The findings? Nearly 5,000 of the 24,148 complaints dealt with domains containing incorrect or incomplete contact information -- telephone numbers, email addresses, street addresses -- of known or suspected spammers.

The WHOIS database is a list of registered owners for every top-level domain (TLD) name governed by the Marina del Ray, Calif., organization -- .com, .net, .org, .aero, .biz, .coop, .info, .museum, .name and .pro. Registrars, the companies who sell the domain names, are under contract to ensure the contact information regarding the domain registration is correct.

But for years, the WHOIS database has been plagued with inaccuracies, likely thanks to people with quasi-legal or illegal enterprises headquartered on the Internet who are trying to avoid detection. While registrars automate the forms to get people signed up and on the Internet, there is no automated process to ensure the information is correct.

The situation came to a head in May 2002, when Federal Trade Commissioner J. Howard Beales III, director of the Bureau Of Consumer Protection, said the many inaccuracies were preventing his agency from stopping illegal operations being conducted through the Internet.

"We cannot easily sue fraudsters if we cannot find them," he complained to a House panel at the time.

What the FTC and others found was that while the owners of Internet fraud sites were leaving legitimate emails, the contact information that would lead to a real-world arrest was being left out. The report confirms that: It said that 54 percent of the complaints dealt with missing or incorrect mailing addresses; another 49 percent had bogus phone numbers.

As a result, ICANN instituted the WHOIS Data Problem Report System (WDPRS) in September 2002 to let individual users report incorrect domain registration information. In the following 18 months, the organization received 24,148 confirmed WHOIS inaccuracies, with 16,045 unique domain names listed (8,103 complaints were duplicates).

Individuals fill out an online form at the InterNIC Web site maintained by ICANN, which is then sent on to ICANN staffers.
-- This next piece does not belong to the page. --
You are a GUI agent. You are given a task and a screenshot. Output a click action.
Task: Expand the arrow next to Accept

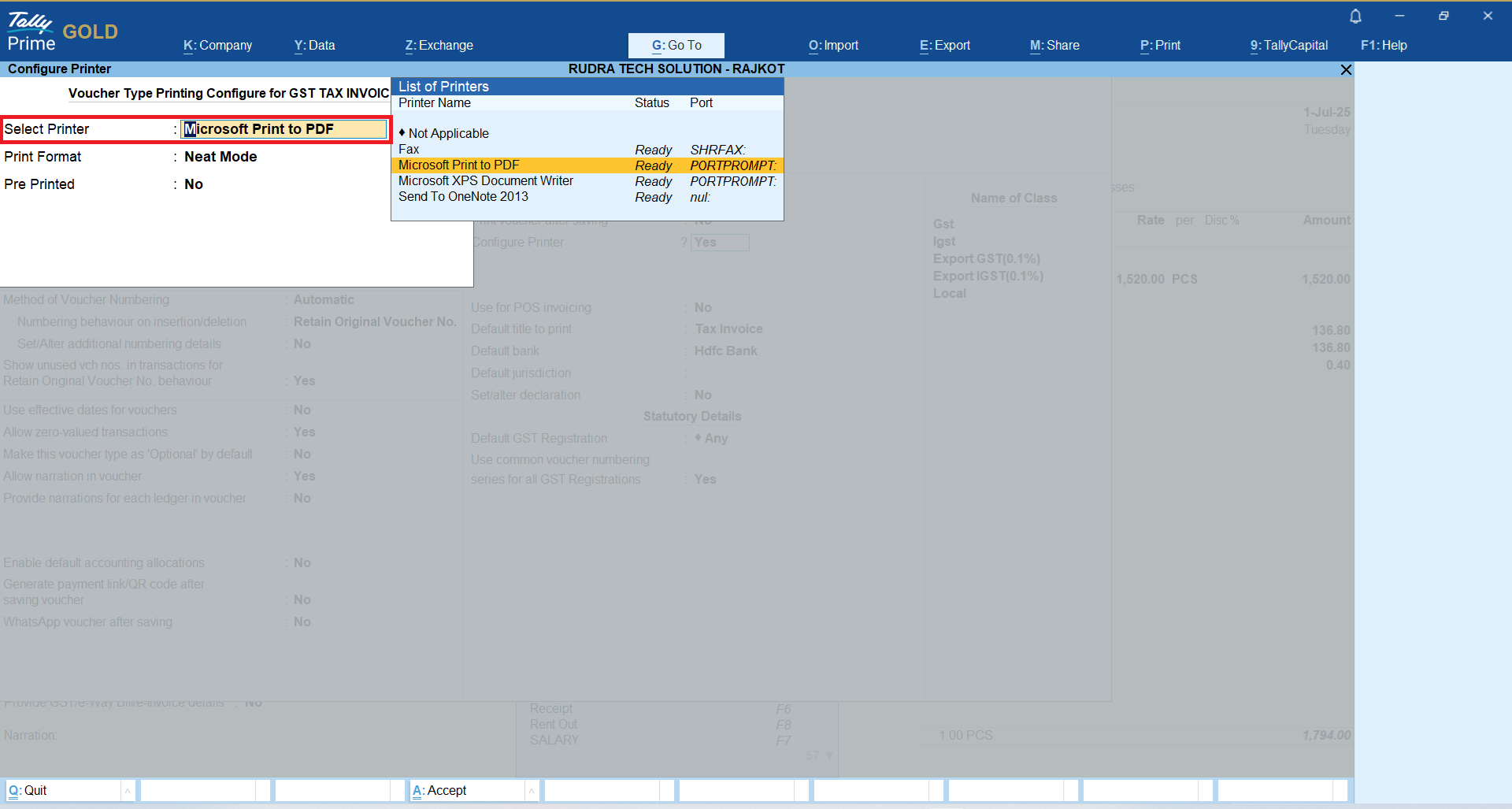coord(532,791)
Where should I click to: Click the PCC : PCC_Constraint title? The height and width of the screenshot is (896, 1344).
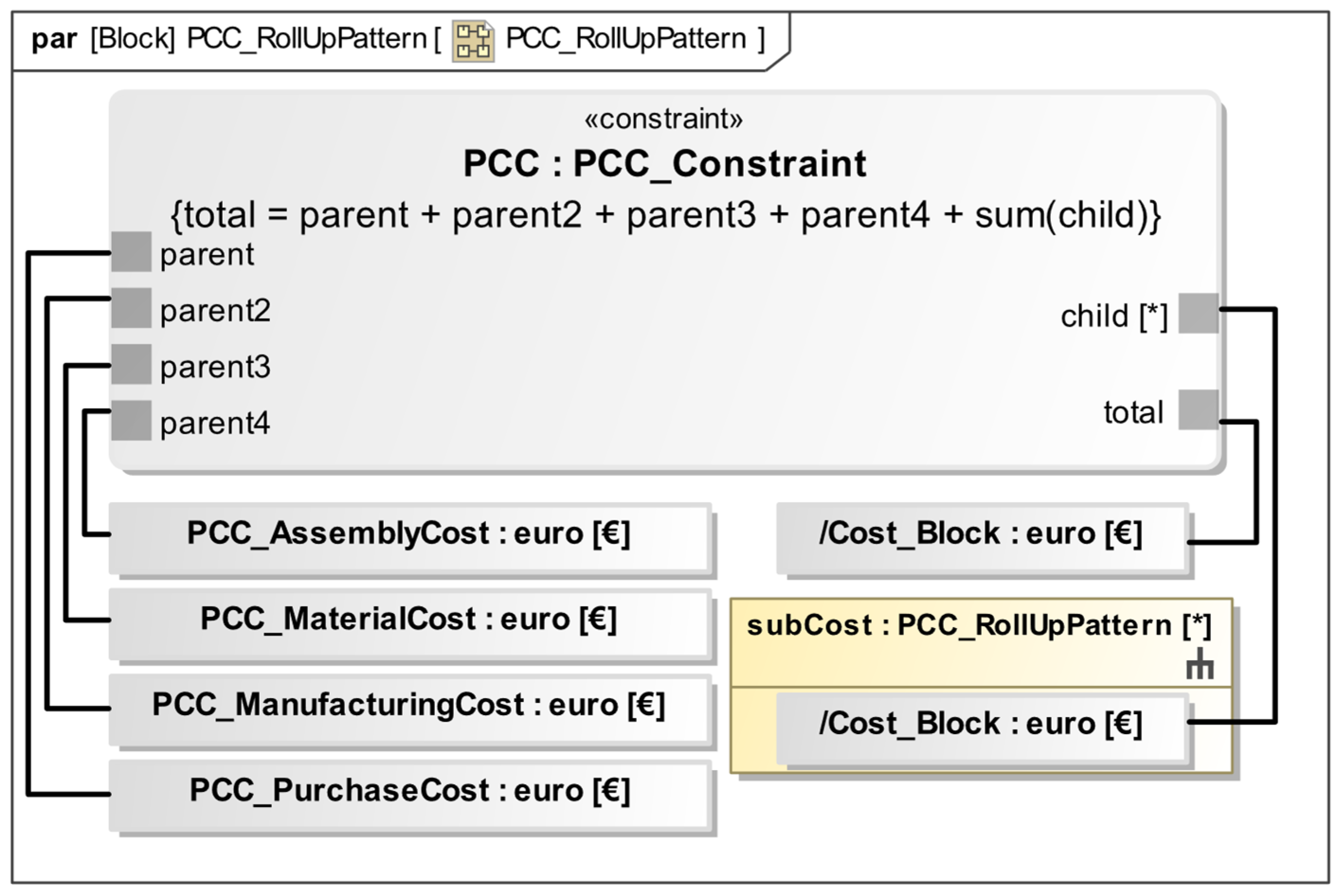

Once they receive the report and confirmed it, ICANN sends it on to the registrar to investigate. However, one glaring hole in the process is that registrars are not required to report back to ICANN on the status of their investigations.

"ICANN's experience has been that accredited registrars by and large do conscientiously comply with their contractual obligations by acting promptly to correct incomplete or inaccurate data that is brought to their attention," the report stated. The report went on to say registrars reported back on 36 percent of the total number of reports sent.

Of the 10 domain extensions, 82 percent of complaints were about incorrect contact info supplied in the .com space. .Net lagged a distant second, with 13 percent of the complaints.

An interesting find in the report is that no particular registrar was more deficient than its competitors in the number of incorrect WHOIS entries. The report stated, "The number of complaints sent to each registrar was generally proportional to each registrar's relative market share."

Each of the 192 ICANN-accredited registrars is under contract to provide "accurate and reliable contact details and promptly correct and update them during the term of the registered name registration," the boilerplate contract reads. Failure to take adequate steps to correct the errors would result in a material breach of contract. What this means for the registrar community remains to be seen.